Given a sequence of integers in range 1 to n. Each number can appear at most once. Let there be a symbol X in the sequence which means remove the minimum element from the list. There can be an arbitrarily number of X in the sequence. Example: 1,3,4,X,5,2,X The output is 1,2.

We need to find the best way to perform this operation.

The solution I have been thinking is:

Scan the sequence from left to right and count number of X which takes O(n) time. Perform partial sorting and find the k smallest elements (k = number of X) which takes O(n+klogk) time using median of medians.

Is there a better way to solve this problem using dynamic programming or any other way ?

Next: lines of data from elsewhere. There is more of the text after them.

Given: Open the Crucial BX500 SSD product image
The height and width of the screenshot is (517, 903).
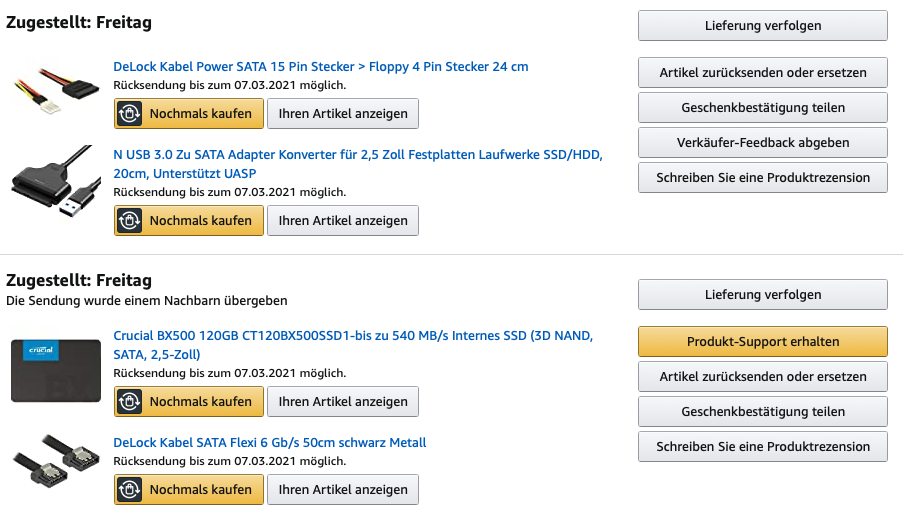Looking at the screenshot, I should (56, 371).
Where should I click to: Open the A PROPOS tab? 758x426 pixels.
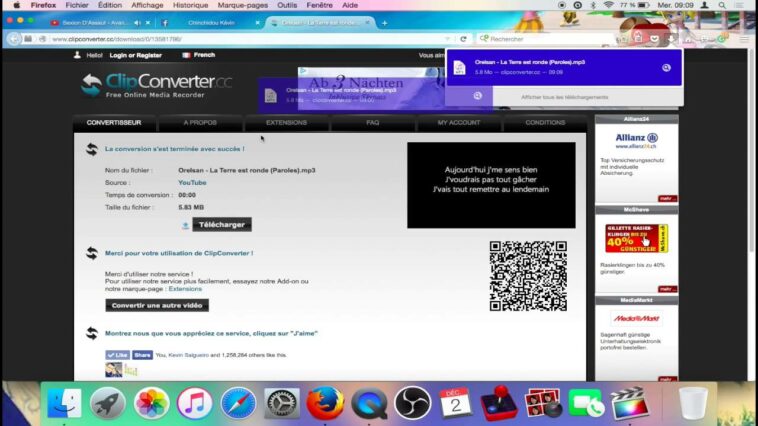click(200, 122)
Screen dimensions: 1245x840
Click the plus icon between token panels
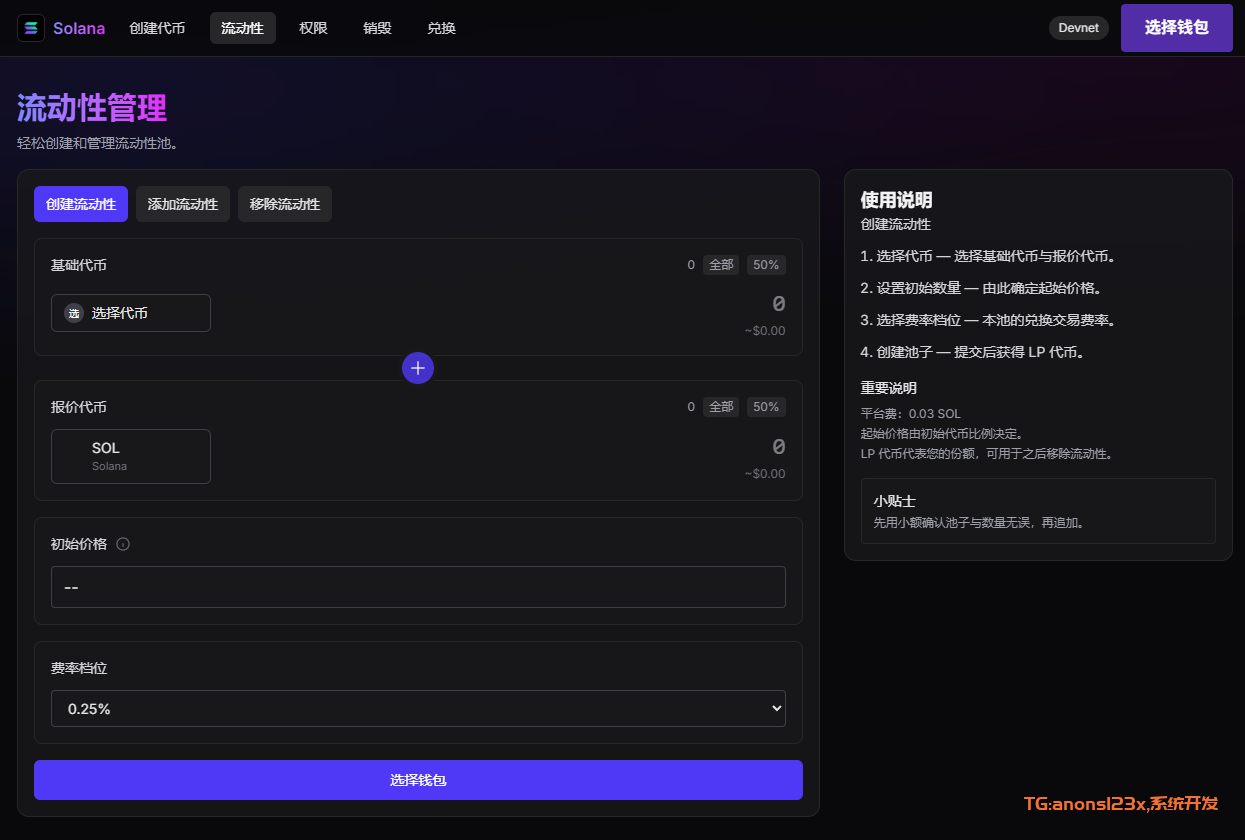tap(418, 368)
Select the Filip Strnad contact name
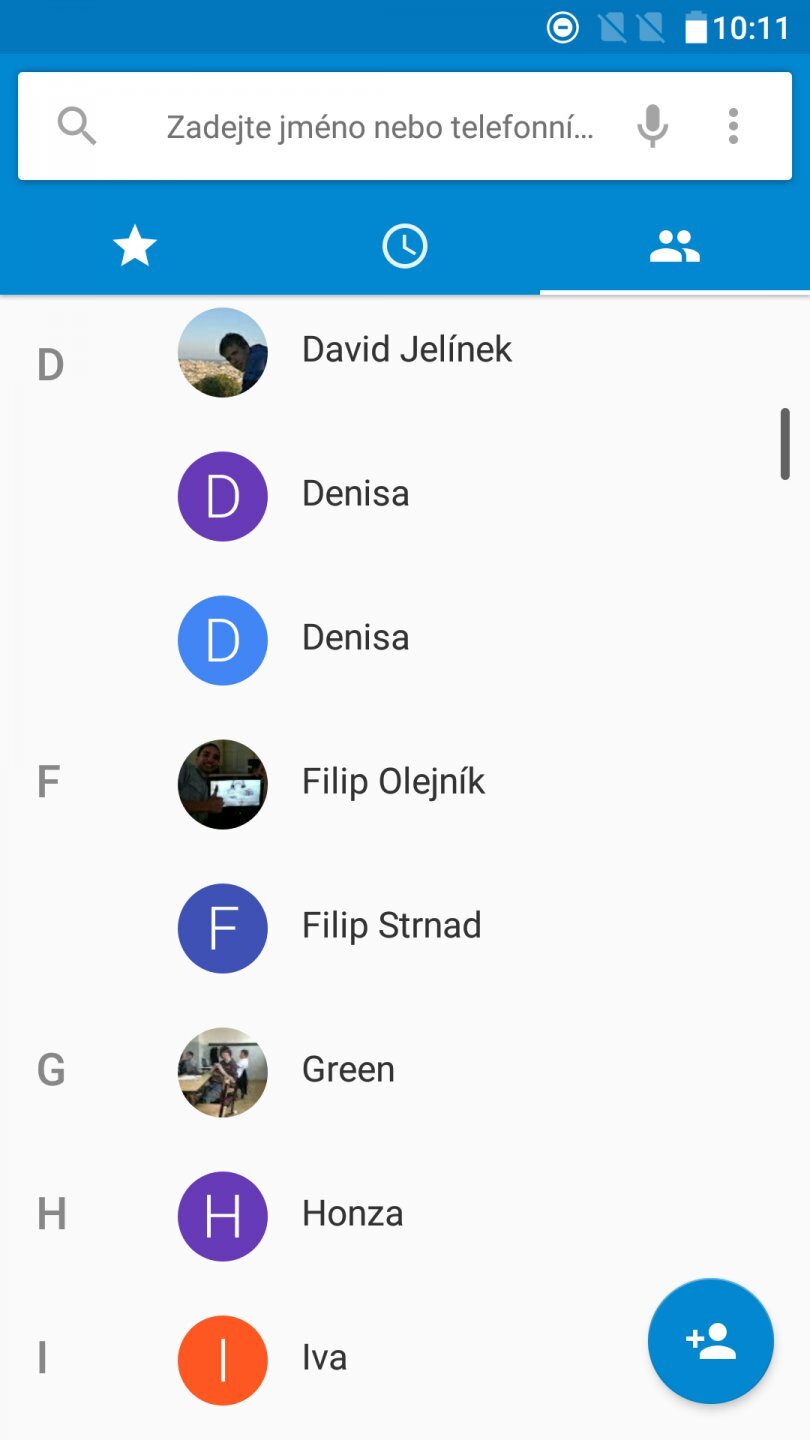 click(391, 925)
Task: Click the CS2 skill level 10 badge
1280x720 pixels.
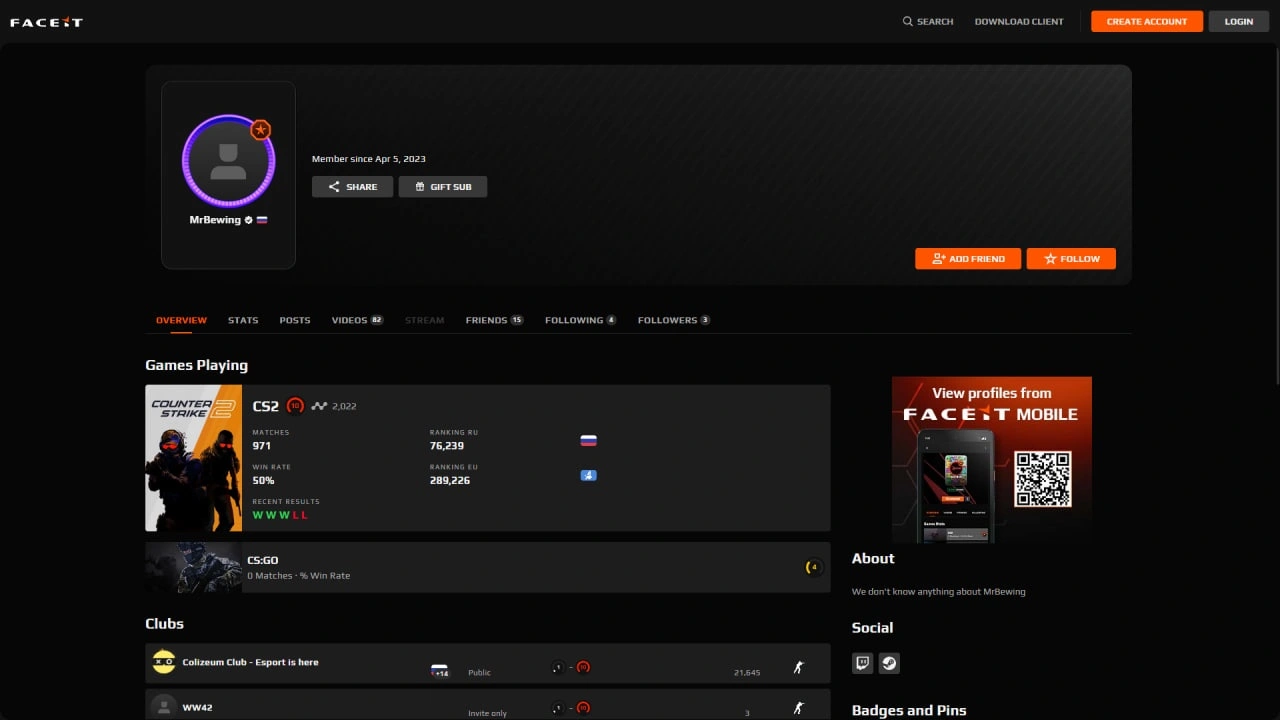Action: click(x=295, y=406)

• Does `X` mean "remove the smallest element so far", or is it a global operation? For example, is `1,3` the answer to `1,3,4,X,5,X,2`? Sep 30, 2012 at 13:41
• @dasblinkenlight X is the smallest element seen so far Sep 30, 2012 at 16:01
• What if you have something like `1,X,X`? Oct 5, 2012 at 0:33
• @WinstonEwert I think the problem statement should have put a limit on number of X. i.e. n(X) <= number of elements seen so far or it should be specified that if no element exists, return null. Oct 5, 2012 at 12:33

Dynamic programming is unlikely to be helpful here. You've already got a `O(n log n)` solution, Dynamic programming tends to run more like `O(n^2)` or `O(n^3)`. (There are exceptions, but I wouldn't expect to find a better solution here.)
What you can look at using is a size-limited heap. Basically, use the heap to hold the `k` smallest values found so far. For each new value, compare with the highest value in the heap, and replace it if we've got a lower one.
The problem can be solved very efficiently with a priority queue: when you see a number, negate it, and add the result to the priority queue. When you see an `X`, dequeue the highest-priority number, and negate it again before adding it to the answer.